## WHAT THIS TASK INVOLVES:
Lay out the items from the start of the records through the line containing "Looking at the screenshot, I should pos(308,42)." as a two-column CSV with the header row instruction,response, giving one row per item. Put each field in double quotes and replace any line breaks with spaces.

## STORED ROWS:

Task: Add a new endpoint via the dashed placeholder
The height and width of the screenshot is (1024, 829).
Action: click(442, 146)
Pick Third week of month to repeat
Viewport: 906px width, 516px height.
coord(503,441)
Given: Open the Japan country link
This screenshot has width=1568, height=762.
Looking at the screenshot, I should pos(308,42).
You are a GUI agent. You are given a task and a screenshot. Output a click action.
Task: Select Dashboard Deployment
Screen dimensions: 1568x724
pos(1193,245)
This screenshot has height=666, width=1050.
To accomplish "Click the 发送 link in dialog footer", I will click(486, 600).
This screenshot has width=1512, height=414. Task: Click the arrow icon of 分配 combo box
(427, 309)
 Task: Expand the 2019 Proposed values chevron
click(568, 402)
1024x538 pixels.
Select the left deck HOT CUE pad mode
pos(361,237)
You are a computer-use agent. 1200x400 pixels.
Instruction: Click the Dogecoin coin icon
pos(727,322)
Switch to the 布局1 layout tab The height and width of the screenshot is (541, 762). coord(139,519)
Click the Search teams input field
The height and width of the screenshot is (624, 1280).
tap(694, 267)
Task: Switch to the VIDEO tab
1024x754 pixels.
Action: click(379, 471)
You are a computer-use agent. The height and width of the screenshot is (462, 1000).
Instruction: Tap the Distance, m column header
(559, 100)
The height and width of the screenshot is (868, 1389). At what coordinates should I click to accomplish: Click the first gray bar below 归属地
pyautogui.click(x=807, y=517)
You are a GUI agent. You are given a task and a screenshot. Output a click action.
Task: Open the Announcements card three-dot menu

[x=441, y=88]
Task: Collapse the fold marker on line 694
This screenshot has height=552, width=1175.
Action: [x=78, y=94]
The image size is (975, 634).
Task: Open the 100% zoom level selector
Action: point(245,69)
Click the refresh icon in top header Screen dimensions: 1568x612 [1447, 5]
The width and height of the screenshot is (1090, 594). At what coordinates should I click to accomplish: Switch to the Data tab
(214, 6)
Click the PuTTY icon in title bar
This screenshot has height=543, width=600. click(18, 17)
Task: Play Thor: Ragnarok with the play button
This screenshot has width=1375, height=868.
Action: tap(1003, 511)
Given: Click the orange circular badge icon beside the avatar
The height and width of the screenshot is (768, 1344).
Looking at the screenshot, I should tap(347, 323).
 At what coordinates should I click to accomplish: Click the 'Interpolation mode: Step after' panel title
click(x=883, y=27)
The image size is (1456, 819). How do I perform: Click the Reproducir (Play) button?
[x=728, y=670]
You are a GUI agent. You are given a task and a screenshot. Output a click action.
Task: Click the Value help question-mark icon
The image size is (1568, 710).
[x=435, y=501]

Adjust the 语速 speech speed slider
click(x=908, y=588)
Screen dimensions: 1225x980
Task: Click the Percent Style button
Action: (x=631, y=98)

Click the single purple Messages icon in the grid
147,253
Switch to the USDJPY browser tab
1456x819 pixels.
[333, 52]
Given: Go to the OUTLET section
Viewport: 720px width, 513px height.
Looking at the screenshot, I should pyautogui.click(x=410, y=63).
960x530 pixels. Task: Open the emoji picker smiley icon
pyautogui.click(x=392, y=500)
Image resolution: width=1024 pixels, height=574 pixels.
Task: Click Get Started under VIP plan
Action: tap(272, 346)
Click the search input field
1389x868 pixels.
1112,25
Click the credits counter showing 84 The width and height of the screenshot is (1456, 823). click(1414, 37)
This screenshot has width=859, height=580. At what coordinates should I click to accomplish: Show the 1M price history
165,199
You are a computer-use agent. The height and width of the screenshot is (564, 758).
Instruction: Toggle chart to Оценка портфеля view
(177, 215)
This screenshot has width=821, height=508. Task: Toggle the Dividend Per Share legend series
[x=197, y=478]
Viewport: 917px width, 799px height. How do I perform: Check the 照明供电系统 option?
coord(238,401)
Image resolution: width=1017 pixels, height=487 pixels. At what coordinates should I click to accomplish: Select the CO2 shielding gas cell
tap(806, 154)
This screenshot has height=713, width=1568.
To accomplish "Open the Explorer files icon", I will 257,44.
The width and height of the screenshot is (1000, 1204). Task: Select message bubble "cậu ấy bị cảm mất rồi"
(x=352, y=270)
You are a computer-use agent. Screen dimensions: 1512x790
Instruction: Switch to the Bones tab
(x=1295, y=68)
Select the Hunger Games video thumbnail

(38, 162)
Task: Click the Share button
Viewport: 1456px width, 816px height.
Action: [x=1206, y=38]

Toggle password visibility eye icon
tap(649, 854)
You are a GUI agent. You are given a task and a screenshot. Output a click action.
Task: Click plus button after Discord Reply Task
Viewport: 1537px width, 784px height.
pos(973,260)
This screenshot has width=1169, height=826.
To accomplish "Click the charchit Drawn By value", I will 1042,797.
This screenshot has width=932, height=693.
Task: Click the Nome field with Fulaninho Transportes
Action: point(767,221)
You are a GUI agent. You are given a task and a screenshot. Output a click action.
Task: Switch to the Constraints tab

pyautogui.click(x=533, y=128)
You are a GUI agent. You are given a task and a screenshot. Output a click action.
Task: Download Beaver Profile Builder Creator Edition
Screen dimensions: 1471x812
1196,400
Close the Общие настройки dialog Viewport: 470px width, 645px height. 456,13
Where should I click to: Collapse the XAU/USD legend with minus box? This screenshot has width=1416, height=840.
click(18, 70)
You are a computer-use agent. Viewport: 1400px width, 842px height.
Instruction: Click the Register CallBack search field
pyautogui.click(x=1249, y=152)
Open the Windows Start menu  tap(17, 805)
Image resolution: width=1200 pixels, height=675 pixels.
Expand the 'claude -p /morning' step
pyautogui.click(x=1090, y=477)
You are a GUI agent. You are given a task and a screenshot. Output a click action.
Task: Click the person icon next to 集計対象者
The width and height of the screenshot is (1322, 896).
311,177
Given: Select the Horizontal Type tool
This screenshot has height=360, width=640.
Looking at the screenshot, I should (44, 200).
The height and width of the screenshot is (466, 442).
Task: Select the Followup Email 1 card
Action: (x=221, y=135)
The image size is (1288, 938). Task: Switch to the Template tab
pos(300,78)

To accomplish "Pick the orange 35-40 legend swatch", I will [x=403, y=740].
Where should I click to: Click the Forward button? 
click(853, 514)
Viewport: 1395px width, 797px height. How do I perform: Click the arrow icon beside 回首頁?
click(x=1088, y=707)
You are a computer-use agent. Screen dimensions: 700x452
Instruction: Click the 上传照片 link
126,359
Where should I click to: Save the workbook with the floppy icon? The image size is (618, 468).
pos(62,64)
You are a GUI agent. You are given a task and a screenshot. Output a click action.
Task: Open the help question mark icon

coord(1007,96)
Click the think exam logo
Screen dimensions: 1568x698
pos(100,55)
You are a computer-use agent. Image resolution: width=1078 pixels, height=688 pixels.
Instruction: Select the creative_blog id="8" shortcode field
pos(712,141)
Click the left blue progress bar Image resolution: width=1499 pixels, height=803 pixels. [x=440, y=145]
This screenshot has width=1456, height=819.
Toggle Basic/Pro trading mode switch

## FULL OUTPUT:
instruction,response
"Task: Add a new endpoint via the dashed placeholder The height and width of the screenshot is (1024, 829).","Action: click(442, 146)"
"Pick Third week of month to repeat Viewport: 906px width, 516px height.","coord(503,441)"
"Given: Open the Japan country link This screenshot has width=1568, height=762.","Looking at the screenshot, I should pos(308,42)."